In morning trade the Asaleo Care Ltd (ASX: AHY) share price has drifted lower following an update on the sale of its Australian Consumer Tissue business.
At the time of writing the personal care products company's shares are down 1% to 88.5 cents.
What did Asaleo Care announce?
This morning the company announced that it has completed the $180 million sale of its Australian Consumer Tissue business to Solaris Paper. The sale includes leading brands such as Sorbent, Handee Ultra, and Deeko.
Asaleo Care has, however, retained its Consumer Tissue business in New Zealand and the Pacific Islands, along with its Australasian Personal Care and B2B operations.
Asaleo Care's CEO and Managing Director, Sid Takla, was pleased with the divestment.
He said: "The sale proceeds will significantly strengthen our balance sheet, reduce net debt and improve our leverage ratio. The sale enables us to concentrate on our core, higher margin, less capital-intensive businesses in Personal Care and Business-to-Business and continue to innovate and invest in our brands for long term growth."
Should you invest?
Whilst I think that this divestment was a good move by management, I feel it may still be a touch soon to purchase its shares.

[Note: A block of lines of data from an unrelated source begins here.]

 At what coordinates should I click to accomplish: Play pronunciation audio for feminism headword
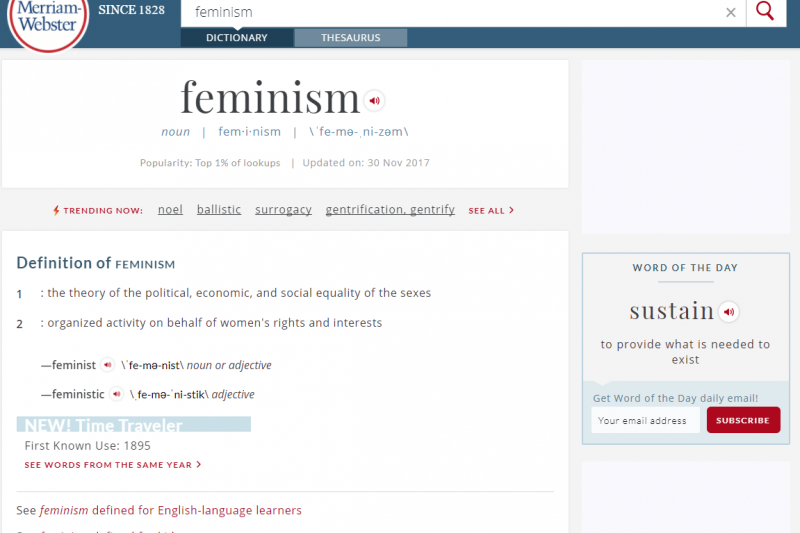point(374,100)
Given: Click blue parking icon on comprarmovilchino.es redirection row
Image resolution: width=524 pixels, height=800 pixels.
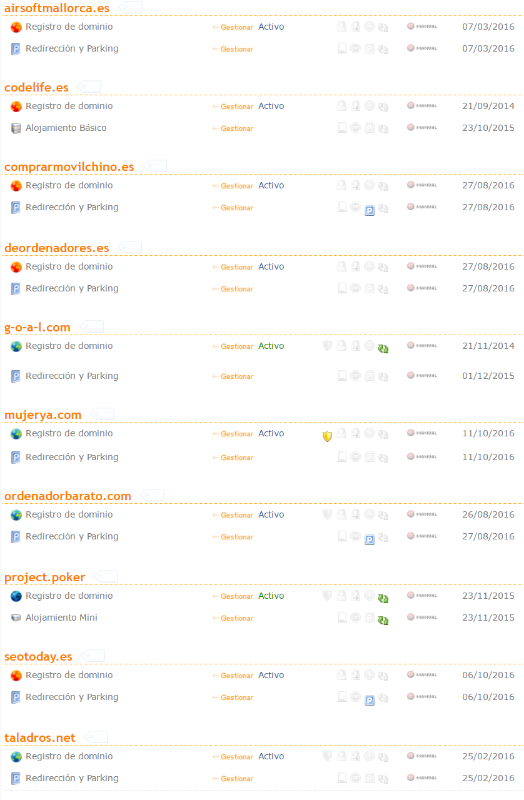Looking at the screenshot, I should click(370, 210).
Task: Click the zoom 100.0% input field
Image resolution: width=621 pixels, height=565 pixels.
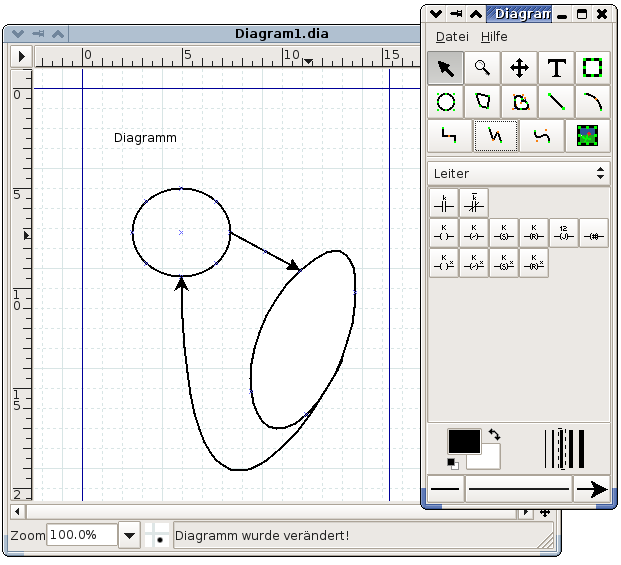Action: [x=82, y=535]
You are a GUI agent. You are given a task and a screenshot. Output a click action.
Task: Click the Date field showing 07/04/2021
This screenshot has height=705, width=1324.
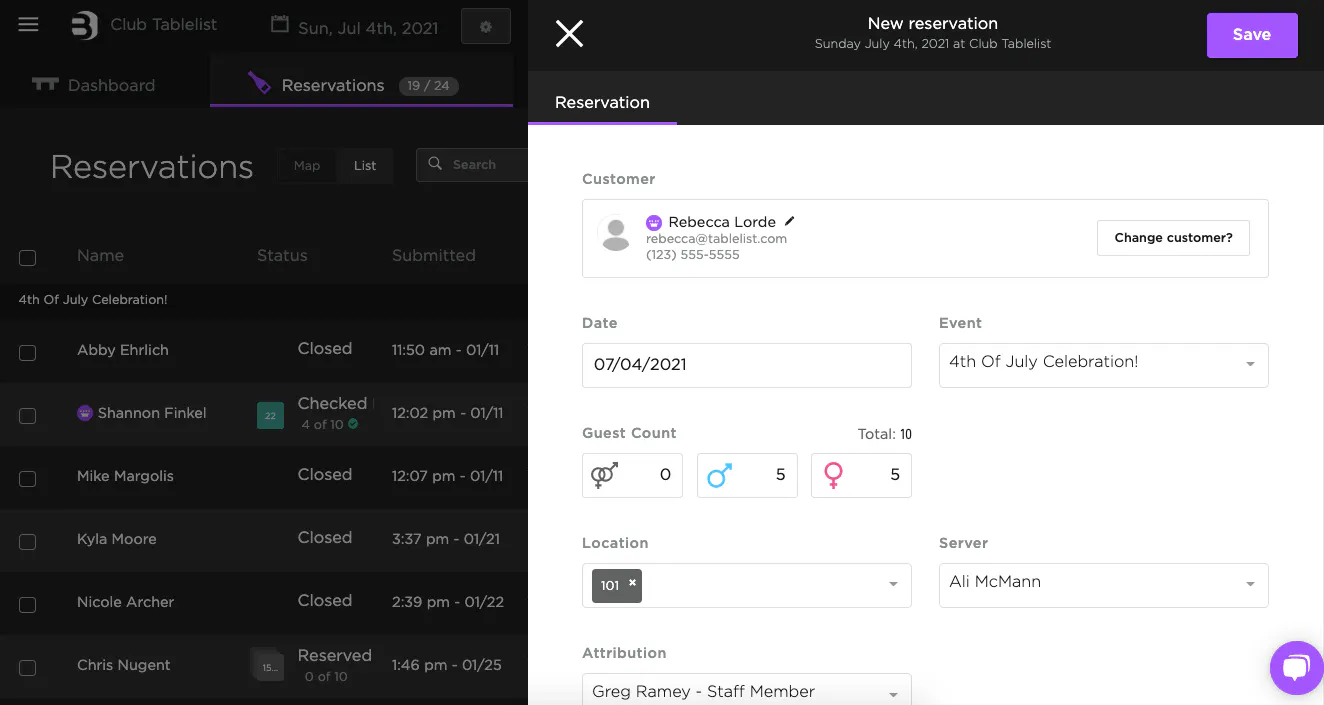tap(746, 365)
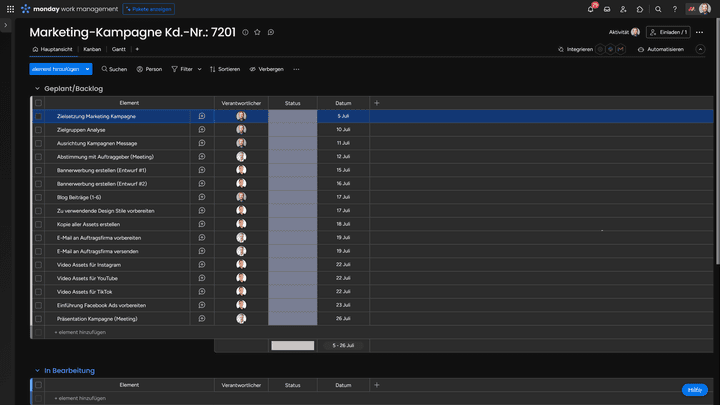Add a new column with plus icon

click(x=377, y=103)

When it released its full year results in February, management warned that underlying EBITDA from continuing operations would be 6% to 11.5% lower in FY 2019. The reduction has been driven by its "commitment to invest significantly to support the long term growth of our brands."
So, with its shares changing hands at 14x estimated forward earnings, I don't think there is a sufficient risk/reward on offer just yet.
But I'll be monitoring the company's performance closely this year. And if I see signs that the company will return to growth in FY 2020, then I could be tempted into making an investment.
For now, though, I would sooner buy the sellers of its products such as Coles Group Ltd (ASX: COL) and Wesfarmers Ltd (ASX: WES).